Samplable Anonymous Aggregation for Private Federated Data Analysis
Kunal Talwar, Shan Wang, Audra McMillan, Vojta Jina, Vitaly Feldman, Pansy Bansal, Bailey Basile, Aine Cahill, Yi Sheng Chan, Mike Chatzidakis, Junye Chen, Oliver Chick, Mona Chitnis, Suman Ganta, Yusuf Goren, Filip Granqvist, Kristine Guo, Frederic Jacobs, Omid Javidbakht, Albert Liu, Richard Low, Dan Mascenik, Steve Myers, David Park, Wonhee Park, Gianni Parsa, Tommy Pauly, Christian Priebe, Rehan Rishi, Guy Rothblum, Michael Scaria, Linmao Song, Congzheng Song, Karl Tarbe, Sebastian Vogt, Luke Winstrom, Shundong Zhou
TL;DR
Samplable Anonymous Aggregation (SA_2) addresses the privacy-utility gap in private federated data analysis by enabling aggregates over random subsets with anonymity to achieve central-like DP guarantees without a single trusted curator.
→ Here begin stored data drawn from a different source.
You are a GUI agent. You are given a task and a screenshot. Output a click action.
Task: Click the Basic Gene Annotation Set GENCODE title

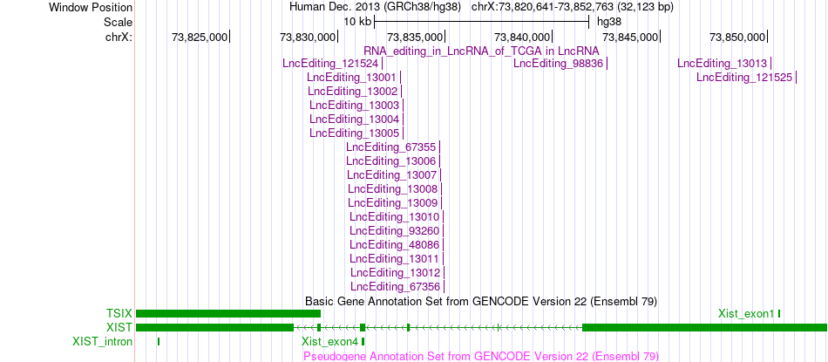[x=481, y=301]
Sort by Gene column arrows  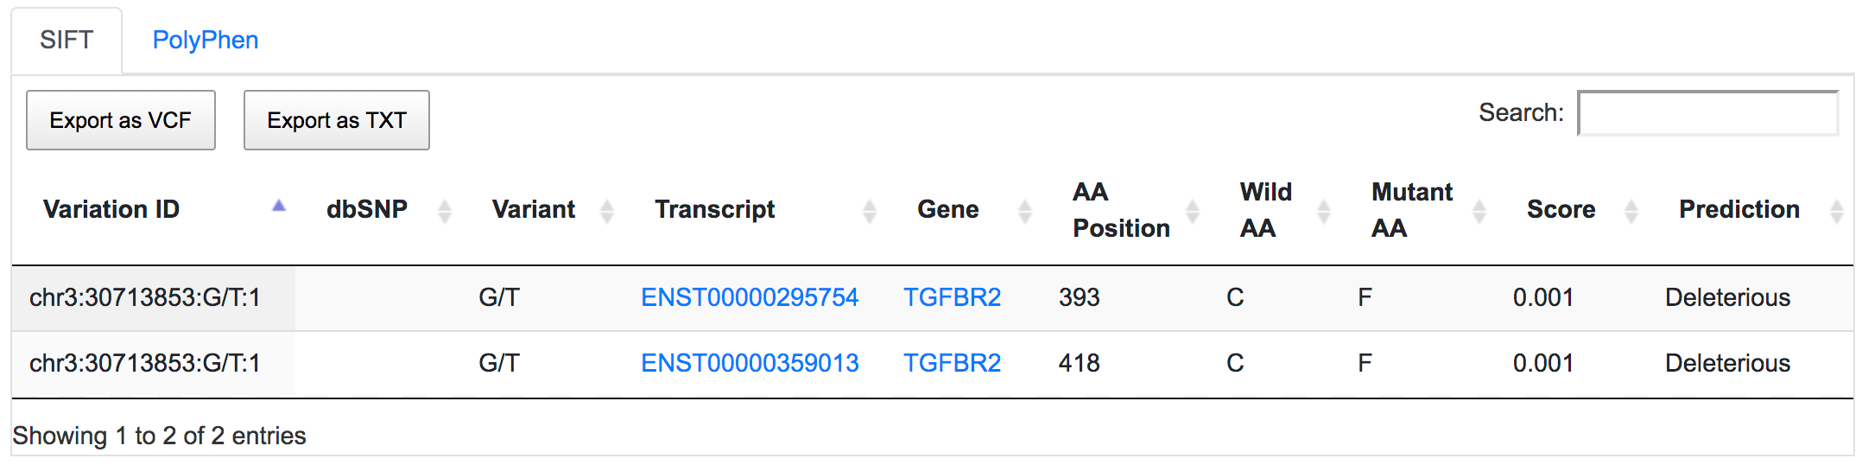click(1024, 210)
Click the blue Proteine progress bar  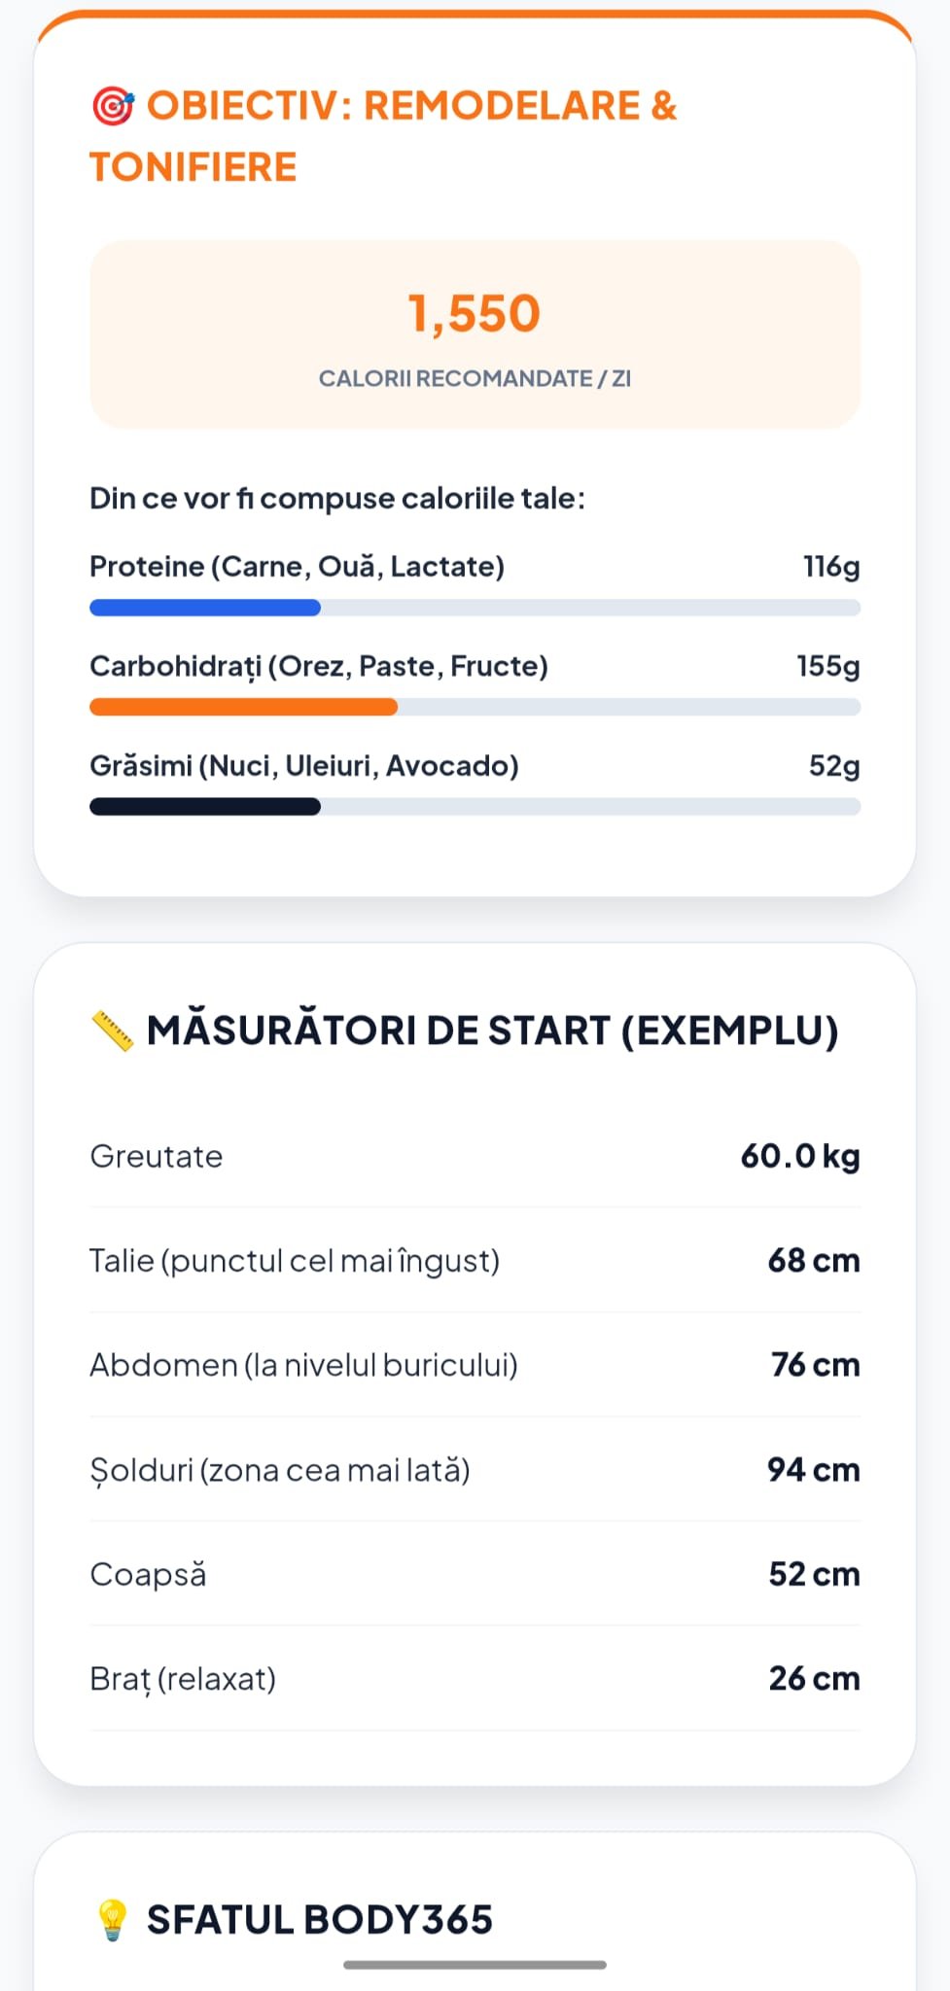(205, 609)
The authors propose a two-server architecture based on additive secret sharing (Prio) augmented with on-device sampling, anonymization, and rate-limited anonymous authentication to realize SA_2. They provide formal privacy and utility analyses, showing near-central DP guarantees for histograms and strong DP bounds for private federated learning, along with a security-focused architecture description and hardening strategies. The work also discusses trade-offs between federated statistics and learning, trust models, and potential extensions to broader classes of analyses.
Abstract
We revisit the problem of designing scalable protocols for private statistics and private federated learning when each device holds its private data. Locally differentially private algorithms require little trust but are (provably) limited in their utility. Centrally differentially private algorithms can allow significantly better utility but require a trusted curator. This gap has led to significant interest in the design and implementation of simple cryptographic primitives, that can allow central-like utility guarantees without having to trust a central server. Our first contribution is to propose a new primitive that allows for efficient implementation of several commonly used algorithms, and allows for privacy accounting that is close to that in the central setting without requiring the strong trust assumptions it entails. {\em Shuffling} and {\em aggregation} primitives that have been proposed in earlier works enable this for some algorithms, but have significant limitations as primitives. We propose a {\em Samplable Anonymous Aggregation} primitive, which computes an aggregate over a random subset of the inputs and show that it leads to better privacy-utility trade-offs for various fundamental tasks. Secondly, we propose a system architecture that implements this primitive and perform a security analysis of the proposed system. Our design combines additive secret-sharing with anonymization and authentication infrastructures.